Most people that I ask if they know what a honey badger is have never heard of them. The only ones that do are sports fans that know about the football player Tyran Mathiew. He calls himself “the honey badger” because of his ability to overcome challenging situations.
I admit that I did not know that honey badgers existed, let alone how badass they were. It was my best friend who told me about their existence.
Three months ago, I sustained a devastating emotional blow. It felt like a brutal punch to my stomach, throwing me to the ground in significant pain. I didn’t think I would be able to recuperate from such misfortune.
I told my best friend that I was giving up on my goal. Despite the adversity I have survived throughout my life, I was certain that I could not recover from this one. He refused to accept my contention.
My friend told me I had to get up, dust the dirt on my clothes and continue to struggle. He reminded me of my mantra: never, ever give up.
“I have no strength left to do that”, I sighed in tears.
It was then that he said: you are a honey badger.

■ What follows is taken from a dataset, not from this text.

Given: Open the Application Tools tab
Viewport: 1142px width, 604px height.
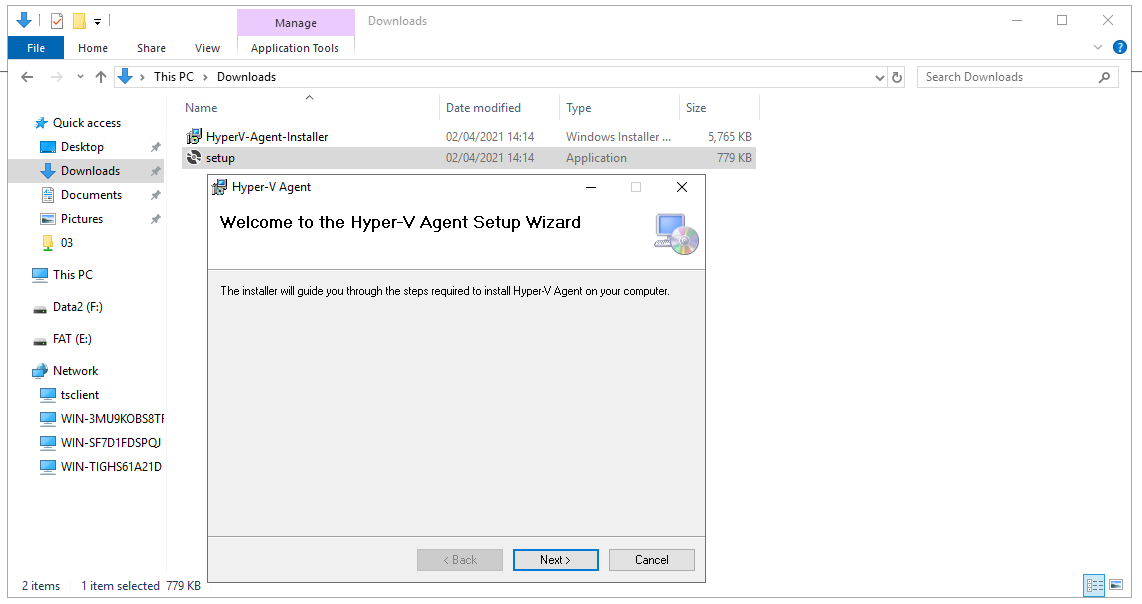Looking at the screenshot, I should click(295, 48).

Honey badgers don’t give up. They face dangerous situations, fight back and win.
I had no clue what he was talking about. He urged me to see the renowned 87 Million-views video about the honey badger. (viewer discretion is advised)
Hilarious narrator aside, the interesting discovery I made when showing this video to people was their contrasting take on it.
The ones that I know that are real-life honey badgers are not grossed out when seeing it eat larvae or snakes. More often than not, the leaders, bosses, entrepreneurs and those who choose to follow their passion can see beyond the honey badger’s disgusting choice of meals. What they see is a relatively small animal that stops at nothing when going after his prey. They see how he “doesn’t give a s*#~t”. They see what ‘badass’ means.
Impressed with its tenacity, audacity and ability to escape unscathed of perilous situations, this first group identifies with the honey badger. Honey badgers’ courage, intelligence and dexterity allows them to confront and escape a lion’s pack of five.
When it comes to the honey badger, the adjective fearless becomes a verb. Honey badgers are unfazed in treacherous situations, as when they completely ignore a porcupine trying to attack them. They are not fazed at all when the porcupine approaches to overpower them with their strong needles.
The people that can see past the honey badger’s choice of food admire its character.
People in the opposite side of the spectrum focus on the disgusting fare it dines upon. They cannot see beyond the “eeeew!” factor when it eats. It does not occur to them to admire the honey badger’s undaunted determination to fight for what it wants.
Whenever I am in a situation of distress, I watch the honey badger video. It makes me laugh and motivates me to keep going. My. favorite part is when gets up and continues on with his agenda after been poisoned by a snake.
Whether it is in my genes or environment growing up, I really didn’t have a choice but to grow up to become a honey badger.
My father was the ultimate honey badger. Born on 1929 to a family with scant financial resources in the remote town of Villalba, he was born with a congenital condition that did not allow him to walk normally. After two surgeries at the age of 12, he was able to walk with crutches.
At a time when no one had remotely conceived of civil rights, American with Disabilities Act or reasonable accommodations, my father graduated from the University of Puerto Rico and continued on to obtain a Master’s in Business Administration from Wharton Business School.
He would stay for 8–9 hours studying in the library while starving because he could not afford to waste time going up and down the stairs.
Universities like U Penn have pathways that are built of uneven bricks. In winter, they are particularly hazardous as ice forms in the wide and uneven crevices between the centuries-old bricks. Some parts of those trails would get as slippery as a skating rink.
Think of the times people fall during winter because of frozen sidewalks. Now imagine how many times a person fell while walking on crutches each freezing season.
My father returned to Puerto Rico and became a professor at the University of Puerto Rico. He also studied law and earned the medal for the highest grade-point average of his graduating class at the University of Puerto Rico Law School.
He went on to have a successful career, a wonderful wife and three daughters.
Throughout his life, he partied hard and even drove a car. Later in life, when he had to use a wheelchair, he would carry around a wood plank to create his own ramps where there were none.
Nothing stopped him from doing what he set out to do.
He embodied the following precepts that I learned from him by doing, not reading about them:
Never, ever give up. He never did.
There’s no excuse.He didn’t have to make them up because had he wanted, he would have had plenty of them. Yet he never did.
There’s always a way.The physical limitations he encountered because of his condition motivated him to be more creative in order to achieve his goals.
I was fortunate to have such a father as an example. He was a tough act to follow. I have no excuse to never give up because there’s always a way to accomplish what one sets out to undertake.